A SummarizedExperiment orients bulk assay measurements as matrices where rows correspond to features, and columns correspond to samples. The rows have their own accessor functions which contains additional data about the feature of interest, in this rowRanges() returns a GRanges where rows are the genomic coordinates for each gene measured in the assay, while colData() returns a DataFrame where rows contain information about the samples.

Figure 3.2: A SummarizedExperiment orients bulk assay measurements as matrices where rows correspond to features, and columns correspond to samples. The rows have their own accessor functions which contains additional data about the feature of interest, in this rowRanges() returns a GRanges where rows are the genomic coordinates for each gene measured in the assay, while colData() returns a DataFrame where rows contain information about the samples.

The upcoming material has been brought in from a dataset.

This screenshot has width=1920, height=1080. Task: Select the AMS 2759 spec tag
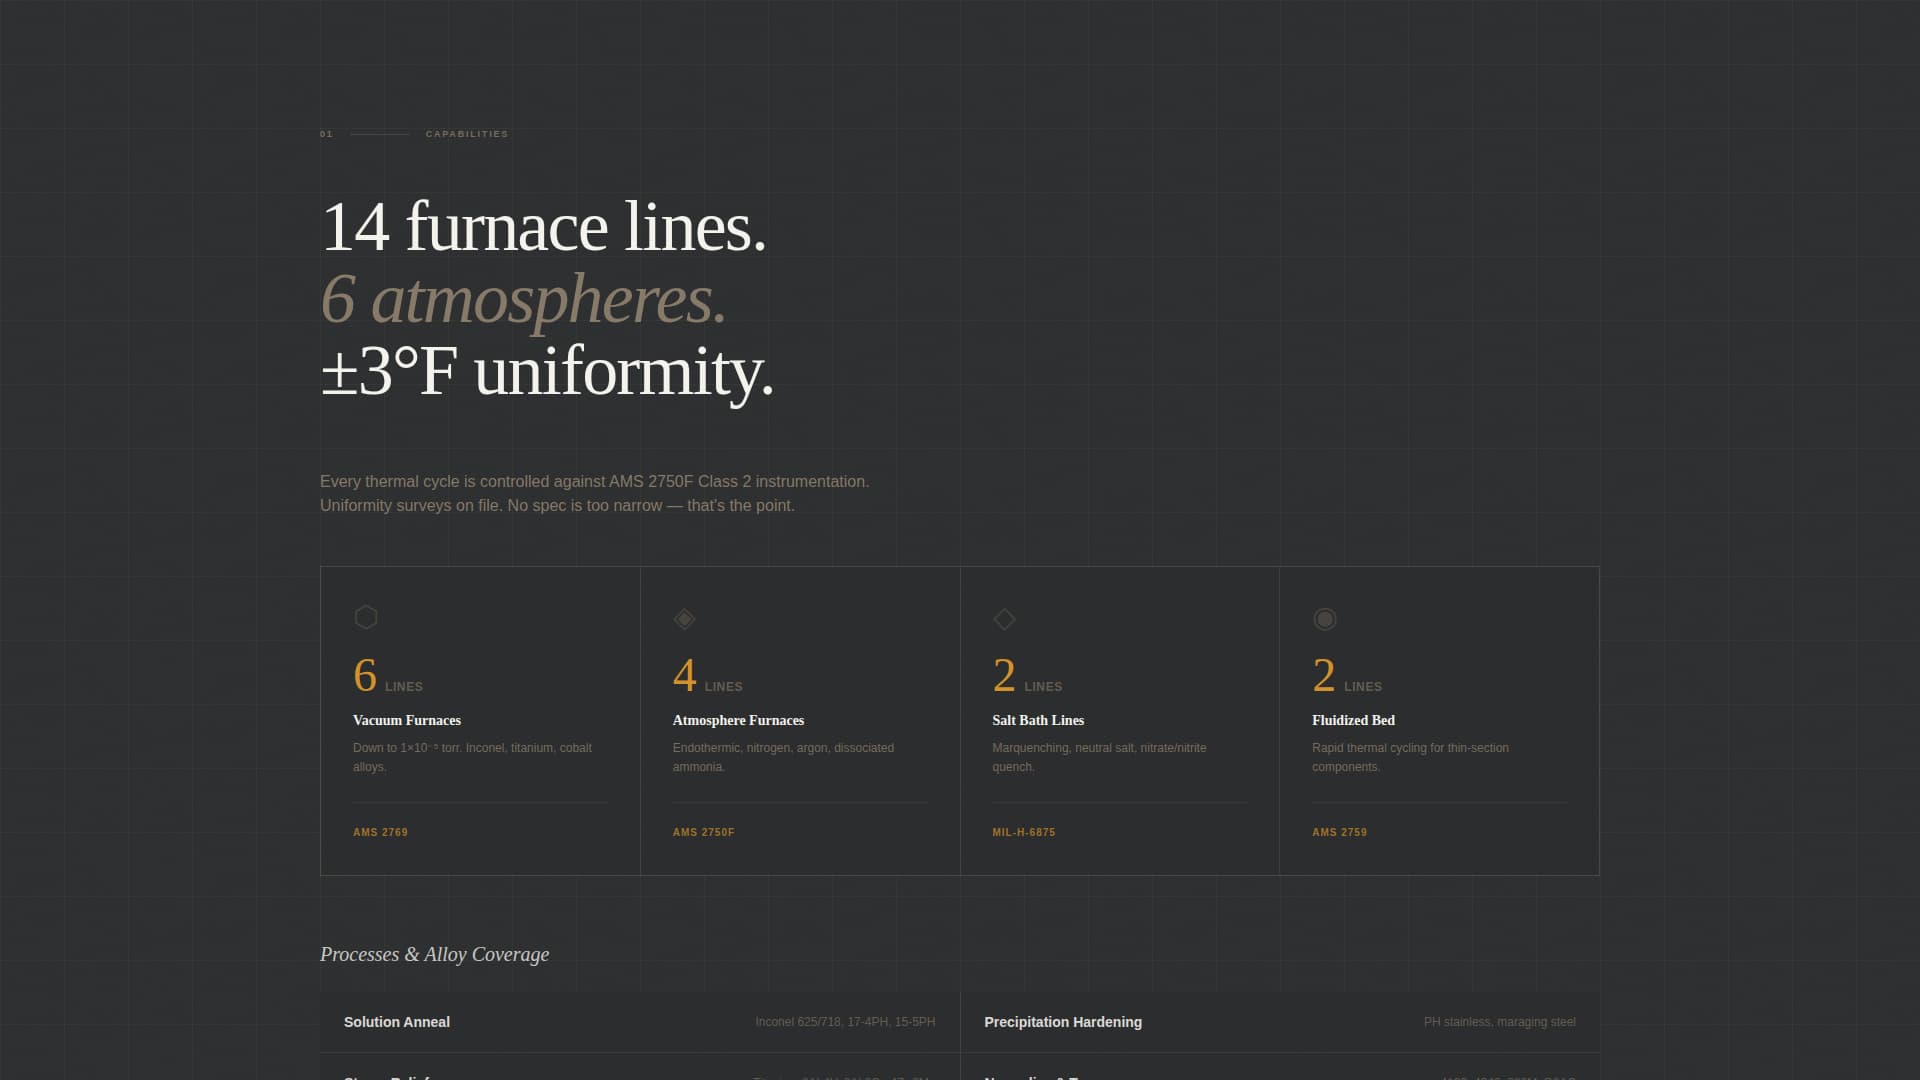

The tximeta package described by Love et al. (2019) is used to read RNA-seq quantification data into R/Bioconductor, such that the transcript ranges and their provenance are automatically attached to the object containing expression values and differential expression results.

3.1.1 Experimental Data

The data used in this workflow is available from two packages: the macrophage Bioconductor ExperimentData package and from the workflow package fluentGenomics (Lee and Love, n.d.).

The macrophage package contains RNA-seq quantification from 24 RNA-seq samples, a subset of the RNA-seq samples generated and analyzed by Alasoo et al. (2018). The paired-end reads were quantified using Salmon (Patro et al. 2017), using the Gencode 29 human reference transcripts (Frankish, GENCODE-consoritum, and Flicek 2018). For more details on quantification, and the exact code used, consult the vignette of the macrophage package. The package also contains the Snakemake file that was used to distribute the Salmon quantification jobs on a cluster (Köster and Rahmann 2012).

The fluentGenomics package contains functionality to download and generate a cached SummarizedExperiment object from the normalized ATAC-seq data provided by Alasoo and Gaffney (2017). This object contains all 145 ATAC-seq samples across all experimental conditions as analyzed by Alasoo et al. (2018). The data can be also be downloaded directly from the Zenodo deposition.

The following code loads the path to the cached data file, or if it is not present, will create the cache and generate a SummarizedExperiment using the the BiocFileCache package (Shepherd and Morgan 2019).

library(fluentGenomics)
path_to_se <- cache_atac_se()

We can then read the cached file and assign it to an object called atac.

atac <- readRDS(path_to_se)

A precise description of how we obtained this SummarizedExperiment object can be found in section 3.2.2.